Esta é uma Pátria! O Brasil é uma Pátria!



É mais do que uma Nação! Mais do que um Território! Mais do que um Povo!

Todos estes elementos são necessários, mas não são suficientes para formar uma Pátria. É preciso mais! Uma Pátria é como uma família, uma grande família. E para formar uma boa família, é preciso Amor: amor pela Terra, amor pelo Povo e amor pela História. O amor pela Terra se traduz pela defesa da mesma. O amor pelo Povo, pela responsabilidade com as pessoas que o formam. O amor pela História, pelo reconhecimento de todos os que nos precederam.

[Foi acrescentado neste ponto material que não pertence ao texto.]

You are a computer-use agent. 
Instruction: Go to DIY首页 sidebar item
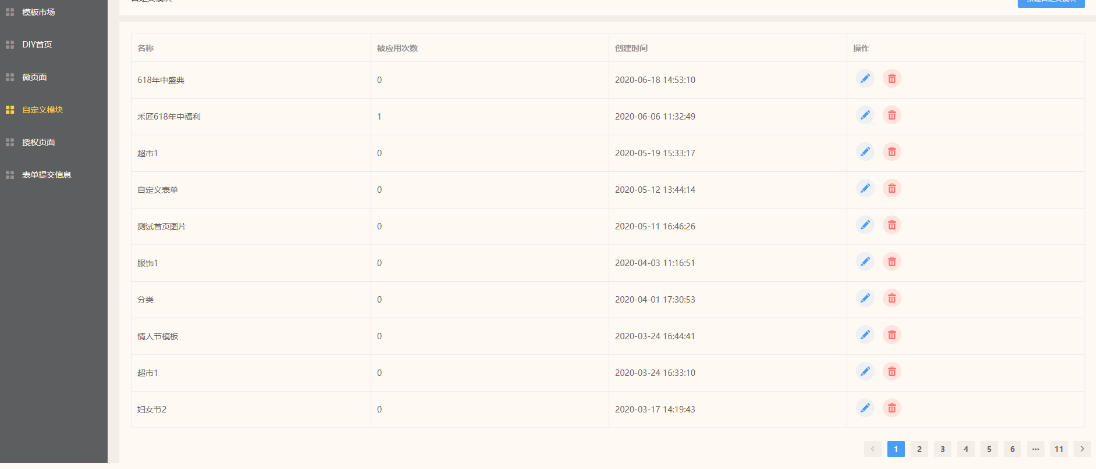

Pátria é mais do que a classe política! É mais do que as eleições! É mais do que o voto! Estes elementos, para formá-la, são necessários, mas não são suficientes. É preciso mais! Uma Pátria é formada de pessoas com diferentes condições, mas com o mesmo objetivo: viver melhor. Como uma grande família em que uns, eventualmente, possuem mais do que outros, mas todos se ajudam. É preciso, portanto, que os políticos representem os partidos, as classes, os interesses, e que alguém represente, física e pessoalmente, o Povo. Alguém cuja representação e importância ultrapasse o período eleitoral, e cuja responsabilidade com o Povo seja diuturna, perene e natural. Alguém que não seja de nenhum partido, mas que os observe a todos, visto que é o Povo. Alguém que não possa ser prejudicado pela incerteza do voto. Voto que, tanto vale para eleger o bom quanto para eleger o mau. Por si mesmo o voto não tem qualidade nenhuma, mas tem o poder de manietar uma Nação, pois pode servir para os maus, os incompetentes, e penalizar o povo por um longo tempo.

Uma Pátria é bem mais do que a Economia! Mais do que o Agro-negócio! Mais do que o PIB! Tudo isto é necessário, mas não é suficiente. Para formar uma Pátria é preciso mais! É preciso confiança na pessoa que está ao nosso lado. É preciso saber que os fatores acima são resultado do sucesso do trabalho conjunto, e que o este é uma questão de vontade coletiva. Da vontade de vencer. Da vontade de ser grandioso como Povo. Vontade de ser uma grande família. Para existir sucesso é preciso a confiança que existia entre si nas grandes e antigas famílias extensas. É preciso saber que alguém, permanentemente, zela pelo Povo, pela família e pelas virtudes das gentes. Alguém que, mais do que os outros precisa dele, do Povo!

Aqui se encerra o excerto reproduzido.